SHAD SHAD SHAD. I wouldn't even try to keep them alive just hook em twice so they will be harder to get off. They are hard to beat for catfish. I have caught cat's up to 30#'s with them on reel n rod's. Alot of fun.


----------



## Bbagwell (Mar 10, 2010)

I agree with Jlw1975. Shad work great but my best fish have come from live crawfish. Big flatties love em.


----------



## j_purdy (Oct 9, 2007)

I thought live baits were illegal to fish on limb lines?


----------



## JoeyWelch (Sep 25, 2009)

Shad are not going to stay alive. You wil be fishing a dead bait. Don't even try to keep them alive.
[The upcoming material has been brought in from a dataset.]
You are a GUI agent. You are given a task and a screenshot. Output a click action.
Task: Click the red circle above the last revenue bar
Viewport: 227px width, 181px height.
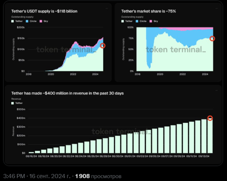pyautogui.click(x=210, y=118)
Ice them down as soon as you catch them.


----------



## CatHunter (Dec 31, 2008)

well first off we don't have any shad around here, we got some shiners and stuff but that's bout it, live bait is not against the law, just using sport fish is such as bluegill and bass and such, but if you want a chance at catching a big flathead catfish outta yellow river, find u a creek some where and set u some tiny little trot lines out with cut bait on it, and catch u some bullheads, 3-7 inches are the best size, these little catfish are the flatheads top food supply, there very hardy and when u check your lines the next day if a flathead hasn't found them they will still be alive, i think theres a creek next to yellow river that has some bullheads in it, if u cant find any small bullheads us little catfish like baby channel cats they work good also good luck:thumbsup:


----------



## JoeyWelch (Sep 25, 2009)

CatHunter, Ya'll don't have shad in pensacola? We are loaded over here on the Mobile and Tensaw river. Purdy, get you a spotlight and a 3/8" baitnet and you can fill up a ice chest over here any night. I bet you can find em over there to if you look.


----------



## CatHunter (Dec 31, 2008)

Nope none here, i fish the Tensaw and Alabama river a good bit i know how the shad run over there, and ur right u can easly fill a good sized cooler with them, over here are rivers are much smaller and don't go that far north like the mighty Alabama river that also branches into many other rivers, the last time i went to the Alabama river there where schools of Alabama shad for miles it was pretty awesome watching them stripers and hybrids tear intoo them, our escambia river is the largest river we have and it only goes i think a little over 100 miles north i seen a few American shad in there several years back, but they never made another run. so we are forced intoo using what ever live baits we have swimming around..But trust me i have looked high and low with countless hours on the rivers, we may have a few hear and there but the population of them aren't healthy enough to sustain anuff to catch in a cast net or on a bait rig..


----------



## kevin32435 (Apr 17, 2008)

In the Choctawhatchee River I have had real good luck with live shiners and crawfish


----------



## dsar592 (Oct 12, 2007)

For limblines I like live shiners, live crawfish or fresh cut shiners. There is a place called northside in satsuma Al. You can get 100 live shiners for I think 25.00. They are big bass shiners and if you cut them up for bait u can get 6-7 baits out of one shiner. They work great on trot lines and I used to catch the heck out of blues and yellows in the tensaw river delta during high water. I know others that use hotdogs, gizzards, livers etc... But I didnt have any luck with those.


----------



## tightlines (Oct 1, 2007)

Bream Flatheads love em


----------



## JoeyWelch (Sep 25, 2009)

CatHunter said:


> Nope none here, i fish the Tensaw and Alabama river a good bit i know how the shad run over there, and ur right u can easly fill a good sized cooler with them, over here are rivers are much smaller and don't go that far north like the mighty Alabama river that also branches into many other rivers, the last time i went to the Alabama river there where schools of Alabama shad for miles it was pretty awesome watching them stripers and hybrids tear intoo them, our escambia river is the largest river we have and it only goes i think a little over 100 miles north i seen a few American shad in there several years back, but they never made another run. so we are forced intoo using what ever live baits we have swimming around..But trust me i have looked high and low with countless hours on the rivers, we may have a few hear and there but the population of them aren't healthy enough to sustain anuff to catch in a cast net or on a bait rig..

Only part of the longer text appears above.